◆ Pixel coordinate grounding data:

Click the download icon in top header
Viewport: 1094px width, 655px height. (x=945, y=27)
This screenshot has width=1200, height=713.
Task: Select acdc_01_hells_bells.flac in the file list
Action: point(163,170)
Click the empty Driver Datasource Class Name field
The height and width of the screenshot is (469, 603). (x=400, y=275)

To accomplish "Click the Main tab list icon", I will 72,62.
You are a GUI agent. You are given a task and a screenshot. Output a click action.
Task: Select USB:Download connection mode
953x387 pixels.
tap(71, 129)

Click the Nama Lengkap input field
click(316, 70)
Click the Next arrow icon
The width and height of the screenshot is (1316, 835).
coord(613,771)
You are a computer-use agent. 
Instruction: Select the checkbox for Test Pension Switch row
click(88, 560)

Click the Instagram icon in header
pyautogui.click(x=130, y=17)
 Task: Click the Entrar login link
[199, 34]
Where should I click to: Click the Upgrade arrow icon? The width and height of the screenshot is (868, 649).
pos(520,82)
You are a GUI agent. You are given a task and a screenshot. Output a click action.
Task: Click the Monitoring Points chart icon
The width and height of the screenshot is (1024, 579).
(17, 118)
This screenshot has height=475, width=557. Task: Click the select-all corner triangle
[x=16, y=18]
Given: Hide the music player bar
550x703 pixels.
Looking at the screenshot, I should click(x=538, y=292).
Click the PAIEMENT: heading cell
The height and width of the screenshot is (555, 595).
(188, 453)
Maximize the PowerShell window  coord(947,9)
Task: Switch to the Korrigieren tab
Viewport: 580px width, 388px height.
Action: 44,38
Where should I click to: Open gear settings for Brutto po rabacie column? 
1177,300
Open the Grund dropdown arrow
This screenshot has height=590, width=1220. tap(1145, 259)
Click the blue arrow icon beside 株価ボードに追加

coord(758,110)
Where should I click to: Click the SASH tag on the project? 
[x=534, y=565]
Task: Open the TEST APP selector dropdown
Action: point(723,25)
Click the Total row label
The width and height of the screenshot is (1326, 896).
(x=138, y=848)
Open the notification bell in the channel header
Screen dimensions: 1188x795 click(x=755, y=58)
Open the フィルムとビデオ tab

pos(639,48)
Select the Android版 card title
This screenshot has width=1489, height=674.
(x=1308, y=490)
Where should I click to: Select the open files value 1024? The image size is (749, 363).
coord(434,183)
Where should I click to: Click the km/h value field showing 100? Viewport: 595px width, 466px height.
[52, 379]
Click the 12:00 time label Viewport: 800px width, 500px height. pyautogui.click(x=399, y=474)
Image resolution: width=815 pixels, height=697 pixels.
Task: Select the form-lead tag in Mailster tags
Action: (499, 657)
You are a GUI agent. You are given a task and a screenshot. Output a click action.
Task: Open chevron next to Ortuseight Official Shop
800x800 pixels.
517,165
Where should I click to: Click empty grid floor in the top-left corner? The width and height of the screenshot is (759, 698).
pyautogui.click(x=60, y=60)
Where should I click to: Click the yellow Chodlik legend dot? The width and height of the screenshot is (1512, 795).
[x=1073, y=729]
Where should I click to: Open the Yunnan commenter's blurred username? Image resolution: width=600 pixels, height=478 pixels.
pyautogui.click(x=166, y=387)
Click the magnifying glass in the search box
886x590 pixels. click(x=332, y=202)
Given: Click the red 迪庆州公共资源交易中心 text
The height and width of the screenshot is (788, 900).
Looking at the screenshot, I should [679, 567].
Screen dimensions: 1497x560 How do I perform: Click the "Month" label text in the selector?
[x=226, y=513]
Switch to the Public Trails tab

◆ Exercise: Please output every record, keeping each line exact.

◆ Exercise result:
Click the download icon in top header
Viewport: 1094px width, 655px height. (x=945, y=27)
This screenshot has width=1200, height=713.
Task: Select acdc_01_hells_bells.flac in the file list
Action: point(163,170)
Click the empty Driver Datasource Class Name field
The height and width of the screenshot is (469, 603). (x=400, y=275)

To accomplish "Click the Main tab list icon", I will 72,62.
You are a GUI agent. You are given a task and a screenshot. Output a click action.
Task: Select USB:Download connection mode
953x387 pixels.
tap(71, 129)

Click the Nama Lengkap input field
click(316, 70)
Click the Next arrow icon
The width and height of the screenshot is (1316, 835).
coord(613,771)
You are a computer-use agent. 
Instruction: Select the checkbox for Test Pension Switch row
click(88, 560)

Click the Instagram icon in header
pyautogui.click(x=130, y=17)
 Task: Click the Entrar login link
[199, 34]
Where should I click to: Click the Upgrade arrow icon? The width and height of the screenshot is (868, 649).
pos(520,82)
You are a GUI agent. You are given a task and a screenshot. Output a click action.
Task: Click the Monitoring Points chart icon
The width and height of the screenshot is (1024, 579).
(17, 118)
This screenshot has height=475, width=557. Task: Click the select-all corner triangle
[x=16, y=18]
Given: Hide the music player bar
550x703 pixels.
Looking at the screenshot, I should click(x=538, y=292).
Click the PAIEMENT: heading cell
The height and width of the screenshot is (555, 595).
(188, 453)
Maximize the PowerShell window  coord(947,9)
Task: Switch to the Korrigieren tab
Viewport: 580px width, 388px height.
Action: 44,38
Where should I click to: Open gear settings for Brutto po rabacie column? 
1177,300
Open the Grund dropdown arrow
This screenshot has height=590, width=1220. tap(1145, 259)
Click the blue arrow icon beside 株価ボードに追加

coord(758,110)
Where should I click to: Click the SASH tag on the project? 
[x=534, y=565]
Task: Open the TEST APP selector dropdown
Action: point(723,25)
Click the Total row label
The width and height of the screenshot is (1326, 896).
(x=138, y=848)
Open the notification bell in the channel header
Screen dimensions: 1188x795 click(x=755, y=58)
Open the フィルムとビデオ tab

pos(639,48)
Select the Android版 card title
This screenshot has width=1489, height=674.
(x=1308, y=490)
Where should I click to: Select the open files value 1024? The image size is (749, 363).
coord(434,183)
Where should I click to: Click the km/h value field showing 100? Viewport: 595px width, 466px height.
[52, 379]
Click the 12:00 time label Viewport: 800px width, 500px height. pyautogui.click(x=399, y=474)
Image resolution: width=815 pixels, height=697 pixels.
Task: Select the form-lead tag in Mailster tags
Action: (499, 657)
You are a GUI agent. You are given a task and a screenshot. Output a click action.
Task: Open chevron next to Ortuseight Official Shop
800x800 pixels.
517,165
Where should I click to: Click empty grid floor in the top-left corner? The width and height of the screenshot is (759, 698).
pyautogui.click(x=60, y=60)
Where should I click to: Click the yellow Chodlik legend dot? The width and height of the screenshot is (1512, 795).
[x=1073, y=729]
Where should I click to: Open the Yunnan commenter's blurred username? Image resolution: width=600 pixels, height=478 pixels.
pyautogui.click(x=166, y=387)
Click the magnifying glass in the search box
886x590 pixels. click(x=332, y=202)
Given: Click the red 迪庆州公共资源交易中心 text
The height and width of the screenshot is (788, 900).
Looking at the screenshot, I should [679, 567].
Screen dimensions: 1497x560 How do I perform: Click the "Month" label text in the selector?
[x=226, y=513]
Switch to the Public Trails tab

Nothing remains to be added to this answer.